▶ Excerpted data
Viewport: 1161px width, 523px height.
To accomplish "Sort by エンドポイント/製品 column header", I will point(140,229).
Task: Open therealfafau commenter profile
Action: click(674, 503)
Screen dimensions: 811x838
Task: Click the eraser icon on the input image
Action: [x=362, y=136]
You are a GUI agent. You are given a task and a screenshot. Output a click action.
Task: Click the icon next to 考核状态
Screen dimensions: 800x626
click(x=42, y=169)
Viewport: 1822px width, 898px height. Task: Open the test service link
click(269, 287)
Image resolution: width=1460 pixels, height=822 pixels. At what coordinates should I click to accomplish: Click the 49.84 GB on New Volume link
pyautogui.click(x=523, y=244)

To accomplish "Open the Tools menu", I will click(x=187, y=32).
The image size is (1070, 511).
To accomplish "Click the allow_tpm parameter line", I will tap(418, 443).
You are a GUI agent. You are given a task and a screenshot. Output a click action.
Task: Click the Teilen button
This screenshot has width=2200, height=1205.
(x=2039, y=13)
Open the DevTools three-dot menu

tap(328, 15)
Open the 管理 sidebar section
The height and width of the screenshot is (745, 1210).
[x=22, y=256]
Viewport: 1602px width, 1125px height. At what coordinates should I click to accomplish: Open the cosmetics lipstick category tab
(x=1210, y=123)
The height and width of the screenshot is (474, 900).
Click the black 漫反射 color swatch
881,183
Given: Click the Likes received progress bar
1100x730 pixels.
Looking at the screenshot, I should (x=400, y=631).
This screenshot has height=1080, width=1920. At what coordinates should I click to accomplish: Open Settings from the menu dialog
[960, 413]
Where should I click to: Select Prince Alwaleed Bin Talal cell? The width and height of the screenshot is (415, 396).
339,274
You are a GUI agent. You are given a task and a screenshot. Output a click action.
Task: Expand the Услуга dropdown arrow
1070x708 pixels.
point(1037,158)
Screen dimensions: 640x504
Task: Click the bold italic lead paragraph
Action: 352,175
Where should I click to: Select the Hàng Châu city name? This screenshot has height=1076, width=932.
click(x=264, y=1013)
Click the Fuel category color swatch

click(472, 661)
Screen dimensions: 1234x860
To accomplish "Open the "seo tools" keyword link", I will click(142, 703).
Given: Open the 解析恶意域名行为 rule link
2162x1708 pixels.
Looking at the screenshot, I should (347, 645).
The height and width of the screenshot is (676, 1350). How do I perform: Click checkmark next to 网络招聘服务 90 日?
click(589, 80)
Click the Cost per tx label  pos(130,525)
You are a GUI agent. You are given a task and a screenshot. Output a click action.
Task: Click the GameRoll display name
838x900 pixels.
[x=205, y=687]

▶ Short problem
Reproduce all of the records above, switching every instance of "GUI agent" to "interface agent" and leaving everything else unchanged.

▶ Result for this task
Viewport: 1161px width, 523px height.
To accomplish "Sort by エンドポイント/製品 column header", I will point(140,229).
Task: Open therealfafau commenter profile
Action: click(674, 503)
Screen dimensions: 811x838
Task: Click the eraser icon on the input image
Action: [x=362, y=136]
You are a interface agent. You are given a task and a screenshot. Output a click action.
Task: Click the icon next to 考核状态
Screen dimensions: 800x626
click(x=42, y=169)
Viewport: 1822px width, 898px height. Task: Open the test service link
click(269, 287)
Image resolution: width=1460 pixels, height=822 pixels. At what coordinates should I click to accomplish: Click the 49.84 GB on New Volume link
pyautogui.click(x=523, y=244)

To accomplish "Open the Tools menu", I will click(x=187, y=32).
The image size is (1070, 511).
To accomplish "Click the allow_tpm parameter line", I will tap(418, 443).
You are a interface agent. You are given a task and a screenshot. Output a click action.
Task: Click the Teilen button
This screenshot has width=2200, height=1205.
(x=2039, y=13)
Open the DevTools three-dot menu

tap(328, 15)
Open the 管理 sidebar section
The height and width of the screenshot is (745, 1210).
[x=22, y=256]
Viewport: 1602px width, 1125px height. At what coordinates should I click to accomplish: Open the cosmetics lipstick category tab
(x=1210, y=123)
The height and width of the screenshot is (474, 900).
Click the black 漫反射 color swatch
881,183
Given: Click the Likes received progress bar
1100x730 pixels.
Looking at the screenshot, I should (x=400, y=631).
This screenshot has height=1080, width=1920. At what coordinates should I click to accomplish: Open Settings from the menu dialog
[960, 413]
Where should I click to: Select Prince Alwaleed Bin Talal cell? The width and height of the screenshot is (415, 396).
339,274
You are a interface agent. You are given a task and a screenshot. Output a click action.
Task: Expand the Услуга dropdown arrow
1070x708 pixels.
point(1037,158)
Screen dimensions: 640x504
Task: Click the bold italic lead paragraph
Action: 352,175
Where should I click to: Select the Hàng Châu city name? This screenshot has height=1076, width=932.
click(x=264, y=1013)
Click the Fuel category color swatch

click(472, 661)
Screen dimensions: 1234x860
To accomplish "Open the "seo tools" keyword link", I will click(142, 703).
Given: Open the 解析恶意域名行为 rule link
2162x1708 pixels.
Looking at the screenshot, I should (347, 645).
The height and width of the screenshot is (676, 1350). How do I perform: Click checkmark next to 网络招聘服务 90 日?
click(589, 80)
Click the Cost per tx label  pos(130,525)
You are a interface agent. You are given a task and a screenshot. Output a click action.
Task: Click the GameRoll display name
838x900 pixels.
[x=205, y=687]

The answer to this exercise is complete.